Wir unterstützen einen selbstbestimmten, aber auch inklusiven Ansatz, der jegliche Diskriminierung vermeidet und die vollen politischen Rechte aller Bürger*innen in einem Staat ermöglicht und ihnen ihre Rechte als Minderheit in Bezug auf ihre Sprache und Kultur gewährleistet, da den Beitrittskandidaten die Aufnahme in die EU sonst verwehrt bleibt.

Nur wenn diese hybriden Methoden zur Destabilisierung erkannt werden und Einhalt geboten wird, kann sich eine echte Demokratisierung entwickeln und ein demokratischeres Zusammenwachsen über die Ethnien hinaus ermöglicht werden.

Grundlage einer künftigen Westbalkanpolitik der EU und der Bundesrepublik sollte sein:

  1. Das allgemeine Völkerrecht und das Prinzip der staatlichen Souveränität
  2. Eine klare Absage an die völkischen Ideologien (Propagierung von Kollektivrechten), die zu den Balkankriegen geführt haben und nun eine Neubelebung der Agenden vorantreiben (Srpski Svet/Kroatische Entität u.a.)
  3. Die Implementierung europäischen Rechts (EGMR Urteile zu Bosnien)

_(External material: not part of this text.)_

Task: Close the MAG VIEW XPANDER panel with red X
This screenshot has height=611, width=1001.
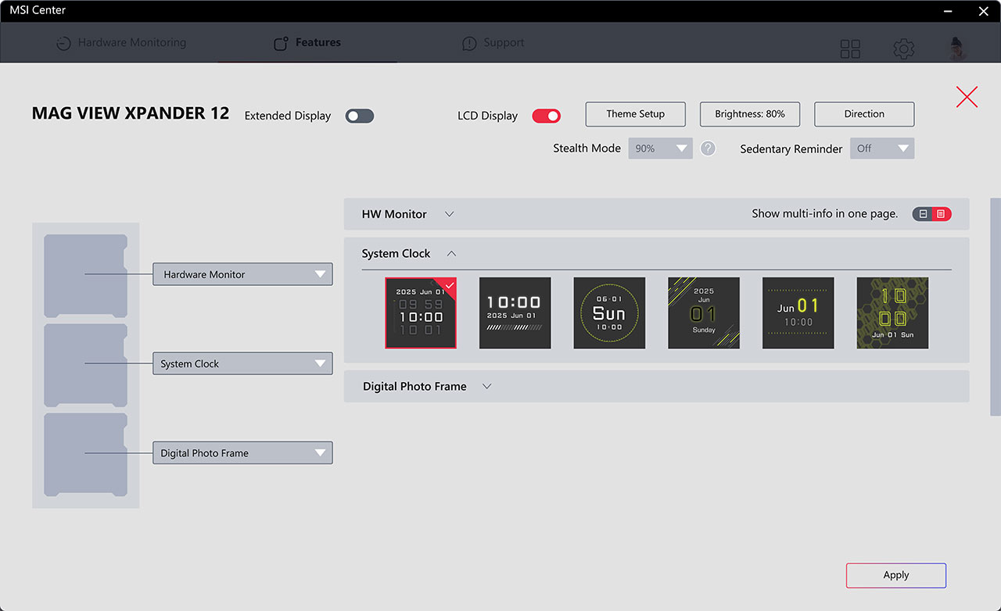Action: 967,97
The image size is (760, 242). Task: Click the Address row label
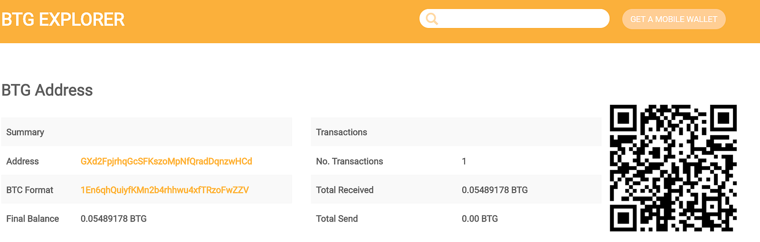[x=23, y=161]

  4. Die Implementierung demokratischer Grundprinzipien ohne Kompromisse
  5. Die Promovierung des Bürger*innenprinzips (als Gegenmodell zum völlkisch basierten Ethnonationalismus)

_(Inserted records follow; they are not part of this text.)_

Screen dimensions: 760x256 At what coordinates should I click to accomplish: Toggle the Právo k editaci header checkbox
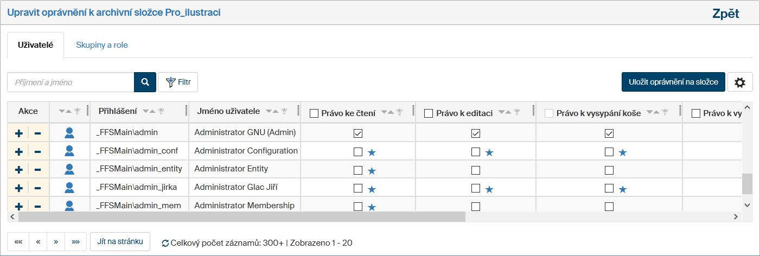click(428, 113)
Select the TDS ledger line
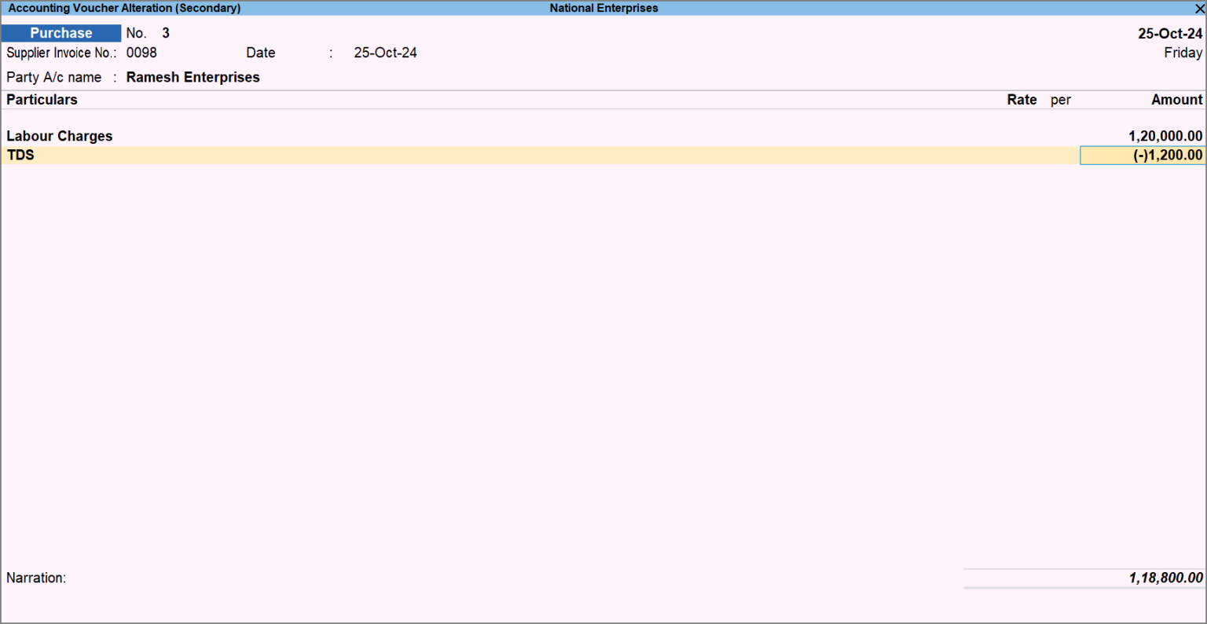This screenshot has width=1207, height=624. 20,155
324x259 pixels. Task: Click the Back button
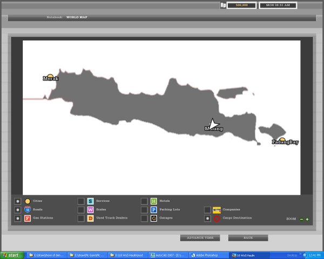[x=248, y=237]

  6. Eine strategische Partnerschaft mit demokratischen Kräften, mit Menschenrechts- und Umweltaktivist*innen, die die Gesellschaften des Westbalkan in eine demokratische Zukunft führen wollen
  7. Eine Berücksichtigung der Opferseite (etwa Opfer sex. Gewalt der Balkankriege und ihrer Kinder, Srebrenica-Überlebende etc). Vielfach sind sie neuerlich den Tätern ausgesetzt, da diese wieder oder noch immer in der Politik aktiv sind.
  8. Eine Stärkung der Sicherheitslage von Rückkehrern (etwa in der Republika Srpska)
  9. Eine klare Absage an alle revanchistischen Tendenzen in der Region (Greater-Power-Ansätze und Einflussnahmen seitens Belgrad, Tirana, Zagreb).